Moi (je) existerait donc en dehors de moi, scénarisé et agencé par un algorithme encodé par des humains comme moi, qui veulent juste vivre. Bon, j’exagère ! Peut-être ?

Alors, dans un mouvement de rejet impulsif, je me suis dit que février ne serait ni le mois de la purification, ni le mois de l’expiation. Il y déjà un confinement en fond d’écran et je ne me vois pas consulter un manuel d’excellence qui me dise quoi faire. Donc, dans un élan agoraphobe qui me touche parfois, j’ai quitté urgemment la grande ville pour arpenter les sentiers de la Sainte-Victoire. Pas trop fréquentés à cette heure de pré couvre-feu. J’ai quand même croisé un marcheur étonnant qui tirait deux ânes bien chargés. Alors, dans un geste d’une sociabilité soudaine, je lui ai demandé, au monsieur. 

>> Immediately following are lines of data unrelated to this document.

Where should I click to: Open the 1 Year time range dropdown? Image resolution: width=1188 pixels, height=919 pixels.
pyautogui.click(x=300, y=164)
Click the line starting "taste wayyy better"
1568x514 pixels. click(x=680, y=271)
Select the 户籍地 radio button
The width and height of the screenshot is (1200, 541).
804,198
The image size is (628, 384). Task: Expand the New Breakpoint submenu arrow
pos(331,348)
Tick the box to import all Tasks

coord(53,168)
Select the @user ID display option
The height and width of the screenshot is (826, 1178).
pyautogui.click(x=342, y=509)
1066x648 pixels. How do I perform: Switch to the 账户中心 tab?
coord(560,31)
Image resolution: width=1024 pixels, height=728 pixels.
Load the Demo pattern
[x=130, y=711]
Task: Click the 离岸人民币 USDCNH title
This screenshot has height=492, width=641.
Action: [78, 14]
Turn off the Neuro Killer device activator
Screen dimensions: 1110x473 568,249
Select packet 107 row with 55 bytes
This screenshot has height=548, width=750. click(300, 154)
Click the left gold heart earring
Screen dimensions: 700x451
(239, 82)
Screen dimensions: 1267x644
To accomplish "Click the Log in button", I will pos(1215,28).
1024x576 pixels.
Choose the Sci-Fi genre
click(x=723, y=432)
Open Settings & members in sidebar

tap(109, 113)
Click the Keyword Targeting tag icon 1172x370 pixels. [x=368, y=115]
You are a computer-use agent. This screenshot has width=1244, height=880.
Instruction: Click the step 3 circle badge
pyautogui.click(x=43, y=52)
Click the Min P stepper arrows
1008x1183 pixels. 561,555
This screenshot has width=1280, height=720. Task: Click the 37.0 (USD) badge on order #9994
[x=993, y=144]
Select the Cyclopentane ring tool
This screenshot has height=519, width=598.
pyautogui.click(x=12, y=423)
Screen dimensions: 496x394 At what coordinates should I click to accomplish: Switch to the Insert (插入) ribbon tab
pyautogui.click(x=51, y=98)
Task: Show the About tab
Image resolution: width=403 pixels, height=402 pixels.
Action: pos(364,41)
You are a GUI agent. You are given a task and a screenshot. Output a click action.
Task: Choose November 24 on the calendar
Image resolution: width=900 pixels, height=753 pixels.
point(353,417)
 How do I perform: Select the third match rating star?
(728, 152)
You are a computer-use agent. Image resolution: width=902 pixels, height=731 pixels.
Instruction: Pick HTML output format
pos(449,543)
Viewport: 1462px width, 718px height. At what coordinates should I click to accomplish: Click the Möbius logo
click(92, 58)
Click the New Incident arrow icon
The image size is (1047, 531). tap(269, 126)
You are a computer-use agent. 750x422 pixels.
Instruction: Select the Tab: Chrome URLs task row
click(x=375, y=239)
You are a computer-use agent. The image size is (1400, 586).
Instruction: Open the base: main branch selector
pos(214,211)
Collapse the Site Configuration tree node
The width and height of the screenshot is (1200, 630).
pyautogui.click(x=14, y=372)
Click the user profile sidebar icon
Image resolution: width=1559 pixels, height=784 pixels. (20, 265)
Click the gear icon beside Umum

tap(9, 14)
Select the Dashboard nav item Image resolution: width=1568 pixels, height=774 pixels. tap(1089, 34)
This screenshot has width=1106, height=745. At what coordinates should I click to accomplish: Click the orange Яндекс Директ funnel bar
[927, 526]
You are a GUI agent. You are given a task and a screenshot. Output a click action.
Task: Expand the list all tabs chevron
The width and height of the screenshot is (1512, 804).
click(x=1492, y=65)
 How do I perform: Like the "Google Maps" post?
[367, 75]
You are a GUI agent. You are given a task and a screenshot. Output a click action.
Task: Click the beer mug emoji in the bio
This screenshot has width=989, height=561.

« C’est bien le chemin de l’Hermitage ? »

Alors il m’a répondu :

« Je ne sais pas. Mais je crois que j’ai vu un panneau. Tout est indiqué. Il suffit de suivre les indications. On ne peut pas se perdre… ».

Alors, sa parole m’a éclairé, voire illuminé ! Suivre les indications, c’est la certitude de trouver la voie défrichée par d’autres. Et décidée pour moi. Alors, je me suis mis à chercher les balises barrées, celles qui indiquent que ce n’est pas la bonne route. Et j’ai compris alors ce que veut dire François Jullien avec son histoire de dé coïncidence. Donc, dé coïncider ce serait peut-être sortir de soi pour se perdre un peu ? Pour faire un écart ? Pour oser l’imprévu ? Pour s’orienter à nouveau vers « de l’autre » ?

Sortir de l’enlisement, c’est d’abord regarder les chemins de traverse qui ne se voient pas au premier coup d’œil car ils ne sont pas fléchés. 

« L’enlisement vient, en revanche, de ce qu’on y rencontre plus…par là une rencontre n’est jamais prédictible dans ce qui peut y arriver…elle interrompt le cours s’enchaînant du temps et ravive du présent en le détachant du passé…. »

Là est la rencontre. Et la rencontre, c’est la vie. Ce qui me suffit comme version de moi. Portez-vous bien.